Hydrogen burns cleanly and can generate electricity via fuel cells. One way to sustainably produce hydrogen is by splitting water molecules using the renewable power of sunlight, but scientists are still learning how to control and optimize this reaction with catalysts. At the National Synchrotron Light Source, researchers from Columbia University, Harvard University, and Brookhaven National Laboratory used X-rays to better understand the intermediate-range nanoscale structure of cobalt phosphate and cobalt borate thin films, two promising catalyst candidate materials. The scientists report that the borate films consist of 3–4 nm cobalt–oxygen clusters that stack neatly up to three layers deep. The phosphate films consist of significantly smaller clusters that do not stack in an ordered way. These structural differences seem to tie into the films’ catalytic activity: as film thickness increased, the borate films were more active than phosphate and ultimately displayed a “significantly superior” performance. The findings suggest that the increase in borate film thickness also increases the effective surface area available for catalysis, while at the same time preserving the charge-transport properties of the films, the scientists say.

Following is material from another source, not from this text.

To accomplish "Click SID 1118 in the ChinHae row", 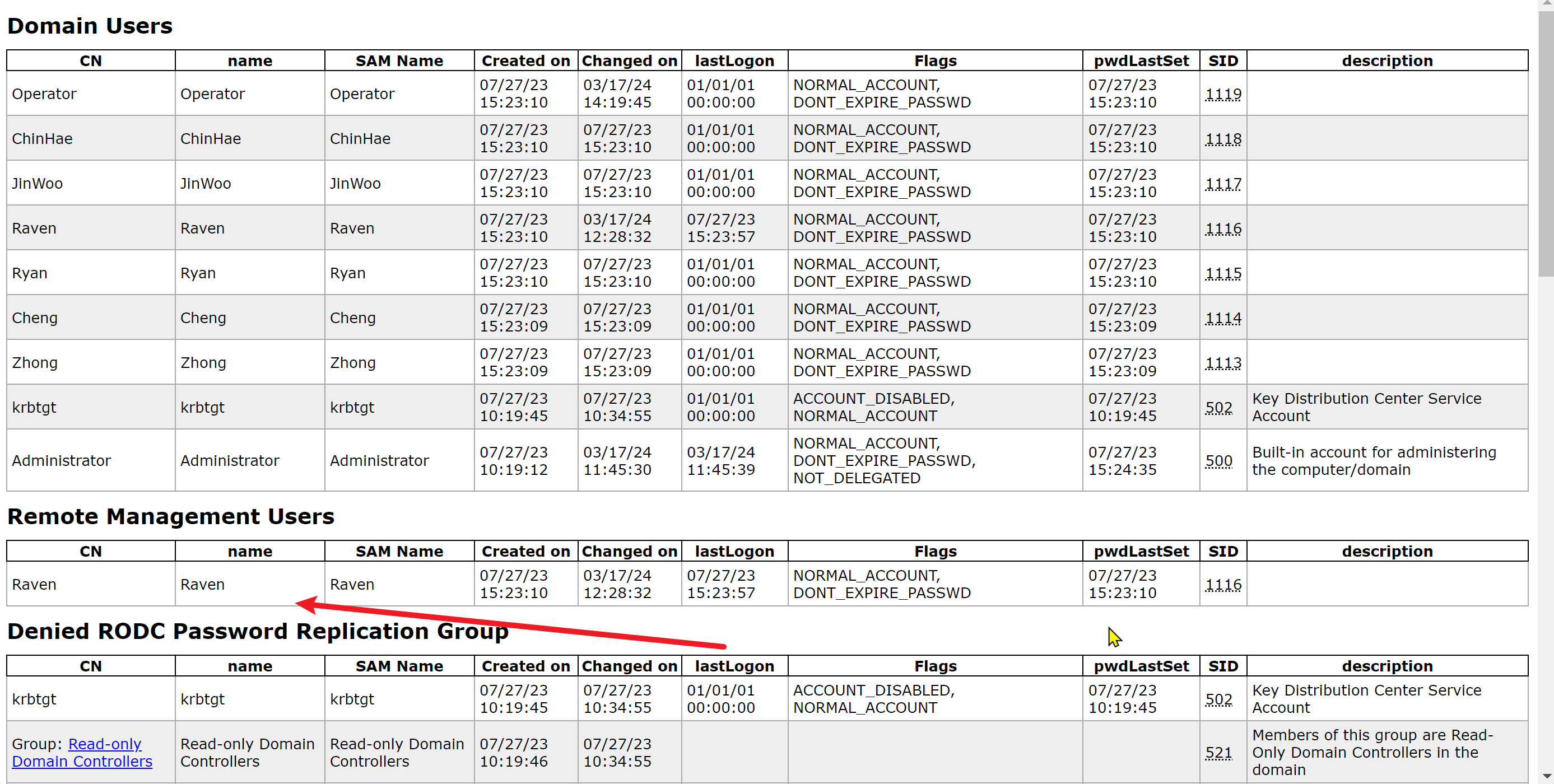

Scientists develop ‘recipe’ for self-assembling single crystals

A Northwestern University research team has produced near-perfect single crystals out of nanoparticles and DNA. Although they worked with gold nanoparticles, the researchers say the general “recipe” for single crystal production allows unprecedented control over the type and shape of crystals that can be produced and can be applied to a variety of materials with potential applications in photonics, electronics, and catalysis, the scientists say. To achieve a self-assembling single crystal in the lab, the research team used two sets of gold nanoparticles outfitted with complementary DNA linker strands. Working with approximately 1 million nanoparticles in water, they heated the solution to just above the DNA linkers’ melting point and then cooled it to room temperature over a period of days. The very slow cooling process encouraged the single-stranded DNA to find its complement, resulting in a high-quality single crystal approximately 3 μm wide.

Semiconductor nanowires produce laser light at useful wavelengths

Semiconductor nanowires have potential as laser materials for applications in computing, communications, and sensing, according to scientists at the Technische Universität München. The III-IV semiconductor nanowires can be grown directly on silicon, presenting opportunities for integrated photonics and optoelectronics, and operate at room temperature. They are said to have a tailored core-shell structure that enables them to act both as lasers, generating coherent pulses of light, and as waveguides similar to optical fibers. Potential applications for nanowire lasers include on-chip optical interconnects or even optical transistors to speed up computers, integrated optoelectronics for fiber-optic communications, and laser arrays with steerable beams. Ongoing research is directed toward better understanding the physical phenomena at work in such devices as well as toward creating electrically injected nanowire lasers, optimizing their performance, and integrating them with platforms for silicon photonics.